I don't know much about fonts and typography but just want to acknowledge the huge amount of work that goes into putting together an article like this on something relatively obscure. Enjoyable read!
What happened to Font Review Journal? For a while it was my go-to place for flowery language about minuscule details in letter shapes. Looks like it hasn’t seen an update since before the pandemic. I know at some point Bethany Heck was working on a book version of it, but I can’t find any information about it actually being published.
Sometimes you're leaving reddit as quickly as you visited, knowing you found the sorta thread you want, and ctrl-f'ing all of the https:// to dig further.

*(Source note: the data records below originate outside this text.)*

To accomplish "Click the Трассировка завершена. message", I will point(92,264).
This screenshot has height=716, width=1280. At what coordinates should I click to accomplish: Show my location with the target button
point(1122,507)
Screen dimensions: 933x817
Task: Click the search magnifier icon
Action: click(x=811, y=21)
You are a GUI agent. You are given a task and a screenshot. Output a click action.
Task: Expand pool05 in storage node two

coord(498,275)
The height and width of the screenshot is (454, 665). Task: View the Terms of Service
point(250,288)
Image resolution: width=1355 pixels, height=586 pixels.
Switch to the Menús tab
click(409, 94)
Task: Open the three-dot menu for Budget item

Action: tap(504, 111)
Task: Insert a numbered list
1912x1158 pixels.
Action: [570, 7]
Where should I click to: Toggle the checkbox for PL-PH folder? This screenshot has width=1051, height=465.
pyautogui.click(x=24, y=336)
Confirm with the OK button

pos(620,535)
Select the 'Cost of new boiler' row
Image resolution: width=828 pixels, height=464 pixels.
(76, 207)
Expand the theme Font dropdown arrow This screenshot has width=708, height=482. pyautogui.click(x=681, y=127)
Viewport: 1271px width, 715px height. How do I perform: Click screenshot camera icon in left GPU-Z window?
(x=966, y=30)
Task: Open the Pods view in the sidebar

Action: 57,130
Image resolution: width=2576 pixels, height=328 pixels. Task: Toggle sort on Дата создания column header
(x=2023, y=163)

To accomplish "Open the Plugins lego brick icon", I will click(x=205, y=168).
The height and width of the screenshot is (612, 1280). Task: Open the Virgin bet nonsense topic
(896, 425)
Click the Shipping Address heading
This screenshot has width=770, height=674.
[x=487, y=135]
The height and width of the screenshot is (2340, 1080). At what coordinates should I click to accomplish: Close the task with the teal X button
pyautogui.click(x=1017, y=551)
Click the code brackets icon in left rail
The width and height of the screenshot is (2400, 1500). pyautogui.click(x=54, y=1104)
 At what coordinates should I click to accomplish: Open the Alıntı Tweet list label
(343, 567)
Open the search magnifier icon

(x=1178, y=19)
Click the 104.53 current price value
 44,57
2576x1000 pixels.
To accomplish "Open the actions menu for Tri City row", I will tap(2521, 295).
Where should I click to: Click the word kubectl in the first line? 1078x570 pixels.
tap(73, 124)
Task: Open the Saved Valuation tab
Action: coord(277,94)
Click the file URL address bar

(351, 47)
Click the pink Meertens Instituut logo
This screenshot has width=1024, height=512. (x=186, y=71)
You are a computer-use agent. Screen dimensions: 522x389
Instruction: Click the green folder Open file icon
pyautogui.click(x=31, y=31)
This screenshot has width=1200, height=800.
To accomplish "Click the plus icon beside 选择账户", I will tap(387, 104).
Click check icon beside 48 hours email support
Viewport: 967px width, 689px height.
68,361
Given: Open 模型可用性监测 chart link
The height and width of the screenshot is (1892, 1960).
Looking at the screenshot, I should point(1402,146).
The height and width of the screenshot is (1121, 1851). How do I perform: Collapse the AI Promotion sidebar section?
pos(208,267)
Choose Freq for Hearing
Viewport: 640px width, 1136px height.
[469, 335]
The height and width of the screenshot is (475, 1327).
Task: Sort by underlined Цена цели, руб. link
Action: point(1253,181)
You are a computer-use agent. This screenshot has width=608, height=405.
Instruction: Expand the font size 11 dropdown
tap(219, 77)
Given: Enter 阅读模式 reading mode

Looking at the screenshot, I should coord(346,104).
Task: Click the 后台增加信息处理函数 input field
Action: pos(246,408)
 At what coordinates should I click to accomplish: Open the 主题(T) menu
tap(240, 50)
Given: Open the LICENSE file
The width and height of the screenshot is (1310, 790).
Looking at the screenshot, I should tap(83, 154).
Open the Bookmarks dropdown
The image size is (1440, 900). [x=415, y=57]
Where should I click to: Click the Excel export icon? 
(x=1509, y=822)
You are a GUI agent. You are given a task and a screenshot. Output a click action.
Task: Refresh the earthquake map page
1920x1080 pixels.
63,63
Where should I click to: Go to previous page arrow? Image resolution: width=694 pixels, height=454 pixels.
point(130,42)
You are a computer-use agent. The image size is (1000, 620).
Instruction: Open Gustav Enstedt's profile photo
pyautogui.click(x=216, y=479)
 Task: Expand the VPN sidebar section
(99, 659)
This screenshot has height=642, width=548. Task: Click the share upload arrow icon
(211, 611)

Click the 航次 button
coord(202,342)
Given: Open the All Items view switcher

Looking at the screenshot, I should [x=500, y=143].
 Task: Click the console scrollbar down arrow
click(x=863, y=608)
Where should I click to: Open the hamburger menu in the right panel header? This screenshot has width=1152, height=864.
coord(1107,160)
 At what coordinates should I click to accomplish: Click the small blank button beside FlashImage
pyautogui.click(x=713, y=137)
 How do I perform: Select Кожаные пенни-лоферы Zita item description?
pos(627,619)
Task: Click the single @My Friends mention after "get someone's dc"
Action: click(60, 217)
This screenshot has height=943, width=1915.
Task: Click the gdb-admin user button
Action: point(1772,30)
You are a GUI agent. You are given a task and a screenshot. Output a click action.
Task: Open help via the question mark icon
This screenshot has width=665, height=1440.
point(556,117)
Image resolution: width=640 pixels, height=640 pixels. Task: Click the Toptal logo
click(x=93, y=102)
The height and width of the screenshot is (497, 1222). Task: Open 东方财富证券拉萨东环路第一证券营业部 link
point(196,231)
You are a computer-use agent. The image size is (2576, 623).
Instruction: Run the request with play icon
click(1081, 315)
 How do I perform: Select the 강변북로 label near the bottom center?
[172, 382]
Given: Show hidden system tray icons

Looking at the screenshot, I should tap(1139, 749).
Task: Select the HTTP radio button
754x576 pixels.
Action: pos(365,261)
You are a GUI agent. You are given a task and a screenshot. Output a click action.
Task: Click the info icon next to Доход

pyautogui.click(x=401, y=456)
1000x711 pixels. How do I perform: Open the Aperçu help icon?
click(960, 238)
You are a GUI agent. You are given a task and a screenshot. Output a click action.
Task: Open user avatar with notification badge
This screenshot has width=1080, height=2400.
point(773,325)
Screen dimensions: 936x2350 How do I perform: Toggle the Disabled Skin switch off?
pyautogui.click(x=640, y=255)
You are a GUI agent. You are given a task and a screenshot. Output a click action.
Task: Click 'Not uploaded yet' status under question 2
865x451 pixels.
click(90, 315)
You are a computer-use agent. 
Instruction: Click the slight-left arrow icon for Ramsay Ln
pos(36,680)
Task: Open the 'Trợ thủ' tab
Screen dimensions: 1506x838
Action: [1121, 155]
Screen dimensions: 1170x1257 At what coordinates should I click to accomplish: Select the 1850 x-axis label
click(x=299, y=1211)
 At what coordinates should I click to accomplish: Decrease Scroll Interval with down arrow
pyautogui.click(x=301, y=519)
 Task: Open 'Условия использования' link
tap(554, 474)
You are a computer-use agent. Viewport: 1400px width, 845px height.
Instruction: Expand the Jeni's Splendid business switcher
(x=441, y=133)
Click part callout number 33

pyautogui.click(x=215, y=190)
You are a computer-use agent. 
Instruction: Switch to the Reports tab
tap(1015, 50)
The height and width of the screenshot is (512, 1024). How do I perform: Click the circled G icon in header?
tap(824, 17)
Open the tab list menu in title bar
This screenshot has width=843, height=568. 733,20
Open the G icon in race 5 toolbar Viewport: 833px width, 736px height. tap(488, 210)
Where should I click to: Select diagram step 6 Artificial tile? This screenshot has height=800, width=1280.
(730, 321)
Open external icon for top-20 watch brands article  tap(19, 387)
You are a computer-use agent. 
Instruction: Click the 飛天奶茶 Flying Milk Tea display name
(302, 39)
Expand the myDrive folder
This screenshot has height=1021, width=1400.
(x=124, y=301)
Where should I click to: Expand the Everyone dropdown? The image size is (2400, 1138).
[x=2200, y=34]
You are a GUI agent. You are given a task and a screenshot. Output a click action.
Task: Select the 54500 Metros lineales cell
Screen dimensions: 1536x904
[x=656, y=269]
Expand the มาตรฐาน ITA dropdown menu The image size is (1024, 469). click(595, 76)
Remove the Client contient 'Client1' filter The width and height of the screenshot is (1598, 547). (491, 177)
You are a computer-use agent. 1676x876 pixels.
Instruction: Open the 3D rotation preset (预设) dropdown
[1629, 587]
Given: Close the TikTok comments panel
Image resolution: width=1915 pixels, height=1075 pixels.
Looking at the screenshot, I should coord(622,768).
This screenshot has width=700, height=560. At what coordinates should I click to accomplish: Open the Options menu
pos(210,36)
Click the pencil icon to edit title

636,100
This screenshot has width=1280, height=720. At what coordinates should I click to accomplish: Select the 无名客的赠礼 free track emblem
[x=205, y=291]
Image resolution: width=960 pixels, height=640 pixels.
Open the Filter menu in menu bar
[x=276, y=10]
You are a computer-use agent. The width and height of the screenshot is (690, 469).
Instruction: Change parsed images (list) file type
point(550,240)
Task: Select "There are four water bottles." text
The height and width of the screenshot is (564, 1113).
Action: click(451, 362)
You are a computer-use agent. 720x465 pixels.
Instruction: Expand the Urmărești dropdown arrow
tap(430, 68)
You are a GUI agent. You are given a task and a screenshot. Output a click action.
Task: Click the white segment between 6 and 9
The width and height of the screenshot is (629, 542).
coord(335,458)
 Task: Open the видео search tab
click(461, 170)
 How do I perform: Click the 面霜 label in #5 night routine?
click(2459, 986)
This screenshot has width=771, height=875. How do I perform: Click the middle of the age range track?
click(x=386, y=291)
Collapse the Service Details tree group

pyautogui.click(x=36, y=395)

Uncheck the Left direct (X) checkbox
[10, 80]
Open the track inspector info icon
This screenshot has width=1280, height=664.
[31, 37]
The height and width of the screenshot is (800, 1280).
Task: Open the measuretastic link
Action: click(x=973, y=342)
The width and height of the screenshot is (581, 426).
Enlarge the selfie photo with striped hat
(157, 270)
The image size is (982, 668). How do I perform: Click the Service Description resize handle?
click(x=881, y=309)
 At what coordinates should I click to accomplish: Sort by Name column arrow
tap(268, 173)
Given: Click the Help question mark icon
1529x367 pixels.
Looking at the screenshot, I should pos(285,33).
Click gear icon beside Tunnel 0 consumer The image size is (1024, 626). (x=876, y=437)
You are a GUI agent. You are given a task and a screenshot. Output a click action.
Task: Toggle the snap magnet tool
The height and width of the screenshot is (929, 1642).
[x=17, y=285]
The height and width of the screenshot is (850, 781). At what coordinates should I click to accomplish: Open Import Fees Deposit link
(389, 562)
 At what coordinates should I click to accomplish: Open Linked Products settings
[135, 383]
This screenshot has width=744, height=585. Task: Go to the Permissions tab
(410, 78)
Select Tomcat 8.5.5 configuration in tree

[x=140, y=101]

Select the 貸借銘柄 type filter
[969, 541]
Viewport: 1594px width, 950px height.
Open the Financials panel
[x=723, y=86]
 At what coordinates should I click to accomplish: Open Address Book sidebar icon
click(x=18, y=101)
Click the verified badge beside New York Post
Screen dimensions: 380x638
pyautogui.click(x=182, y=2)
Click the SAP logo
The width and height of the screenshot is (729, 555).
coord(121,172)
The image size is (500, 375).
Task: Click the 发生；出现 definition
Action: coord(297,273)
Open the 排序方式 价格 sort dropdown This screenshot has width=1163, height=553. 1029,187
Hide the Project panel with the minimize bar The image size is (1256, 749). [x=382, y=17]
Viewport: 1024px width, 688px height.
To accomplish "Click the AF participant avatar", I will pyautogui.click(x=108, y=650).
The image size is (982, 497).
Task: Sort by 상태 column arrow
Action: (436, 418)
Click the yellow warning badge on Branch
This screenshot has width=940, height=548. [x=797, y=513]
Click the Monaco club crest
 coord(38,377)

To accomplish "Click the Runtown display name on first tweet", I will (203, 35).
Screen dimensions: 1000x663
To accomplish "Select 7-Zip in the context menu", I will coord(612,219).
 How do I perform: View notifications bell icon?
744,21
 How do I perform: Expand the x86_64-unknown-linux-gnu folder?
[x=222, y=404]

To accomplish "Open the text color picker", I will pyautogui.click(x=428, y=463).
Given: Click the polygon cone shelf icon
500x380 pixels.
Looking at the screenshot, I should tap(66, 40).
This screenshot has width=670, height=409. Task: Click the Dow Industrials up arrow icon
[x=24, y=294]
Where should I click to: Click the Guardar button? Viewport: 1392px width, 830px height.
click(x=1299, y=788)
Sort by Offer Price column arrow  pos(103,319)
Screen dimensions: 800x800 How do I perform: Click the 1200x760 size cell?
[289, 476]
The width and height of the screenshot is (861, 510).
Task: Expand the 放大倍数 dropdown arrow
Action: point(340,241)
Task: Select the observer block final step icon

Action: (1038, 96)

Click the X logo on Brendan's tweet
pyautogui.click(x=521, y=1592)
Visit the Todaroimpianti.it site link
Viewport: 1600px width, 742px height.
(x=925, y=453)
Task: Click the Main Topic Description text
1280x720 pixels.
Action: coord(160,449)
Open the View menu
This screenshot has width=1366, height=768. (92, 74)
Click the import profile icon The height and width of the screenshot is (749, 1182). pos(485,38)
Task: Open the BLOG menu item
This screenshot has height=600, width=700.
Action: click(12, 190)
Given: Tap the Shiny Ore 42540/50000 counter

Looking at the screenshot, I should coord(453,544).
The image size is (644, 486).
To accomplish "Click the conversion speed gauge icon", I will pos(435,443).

But maybe more often I'm just going to https://hn.algolia.com/ which almost always to take me somewhere else, less so to read a buncha chatter
I'm most familiar with Windsor from the Whole Earth Catalog and the Mesa Boogie (specifically "Boogie") guitar amplifier logotype. Was very popular in the late '60s - early '70s, it seems.
Small world...the Elizabeth McNair pix on the page[1] is the logo to one of my more favorite restaurants[2]. I bought a tee shirt of it for my kid...it's pretty cute. You don't think about the people who produce those things and how talented they are[3].
It is a lovely font but those angled o's and sloped n,m,h in the lower case are too distracting for me personally. I can imagine it being popular as slightly more professional looking Cooper Black (as discussed a few times in the article), especially if one sticks to upper case.
> If you’re wondering why there’s a certain genre of notable in-use of Windsor that’s missing from this review, it isn’t due to oversight—it’s quite intentional.
Somehow I missed that. I get why you wouldn't want to do that, but IMHO they're inseparable. You couldn't possibly use it in movie titles or marketing without evoking him.
Look up Etienne Provost, Peter Skene Ogden, and Jim Bridger. European (ancestry) trappers from Canada and (the then-existing) US explored (parts of what is now) Utah (at least as far as European knowledge of it goes).